If you can get hold of some seed potatoes you can get planting right away, you don’t need great soil, just add a little fertiliser and plant each tuber about 15cm deep and 30cm apart. You can use a cool windowsill to grow beetroot, leeks and pea seedlings in pots of multipurpose compost, ready to be planted out into the garden after a month or so. Kale and cabbages will give you a year round supply of fresh greens if you start now, and from May onwards you can sow more tender crops such as French beans, runner beans and courgettes to give you a harvest later in the summer.

In the walled garden we’ve got a busy year ahead. Caring for such a huge space without the help of our beloved volunteers, students and part time gardeners is going to be tricky, but we’ll cope because we have to. Of course, growing as much fruit and vegetables as possible will be our main priority. We scrapped plans for a new trails bed and every spare inch of ground will be taken over to grow food. Very soon asparagus shoots will appear, and the tart-but-sweet tender stems of forced rhubarb will be ready for the first crumbles of the year. The glass houses are filled with tiny seedlings promising a garden full of food before too long. We’ve already planted 150 metres of potatoes, hundreds of onion sets, broad beans, peas, lettuce and lots more.
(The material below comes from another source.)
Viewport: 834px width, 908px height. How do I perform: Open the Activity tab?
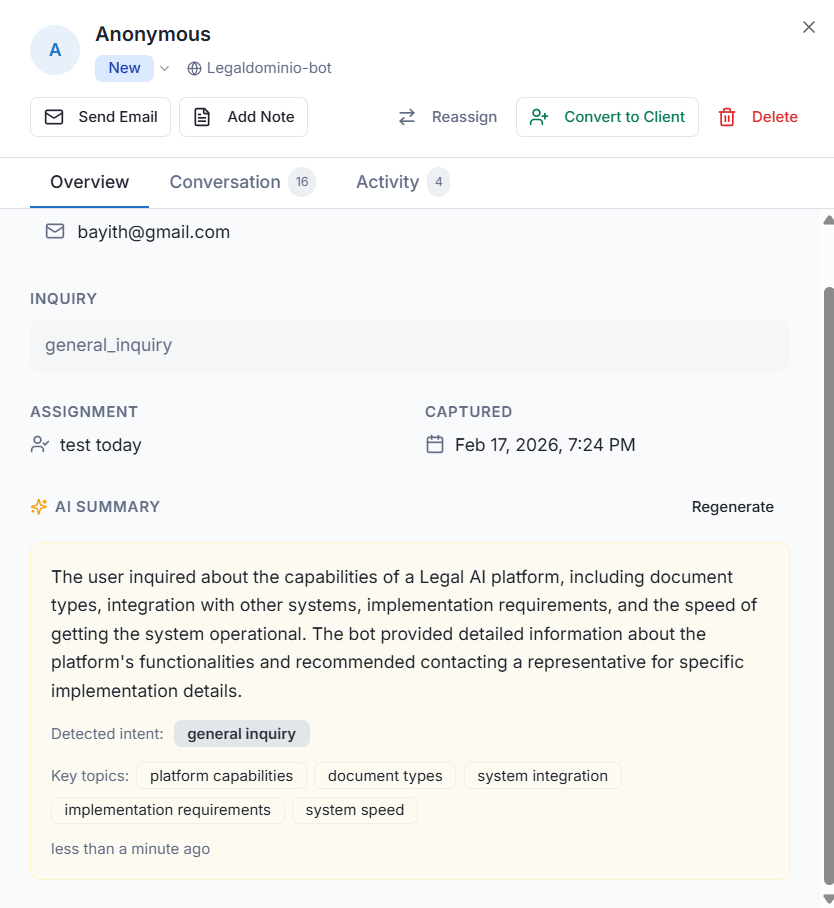[x=387, y=182]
At home we’re bracing ourselves for a very long Easter holiday and trying to come up with ways to keep the kids entertained and ourselves sane. Freddie and Amelie have been busy planting up the vegetable beds, weeding and watering as well as taking cooking lessons, flower arranging and drawing. Not being able to see their friends is going to be tough but they can stay connected via the computer and at least they can still get out and run off some surplus energy. Under the watchful eye of her brother, Amelie has learnt to ride her bicycle and is very happy zooming around the garden whilst I watch on waiting for the inevitable crash, grazed knees and tears!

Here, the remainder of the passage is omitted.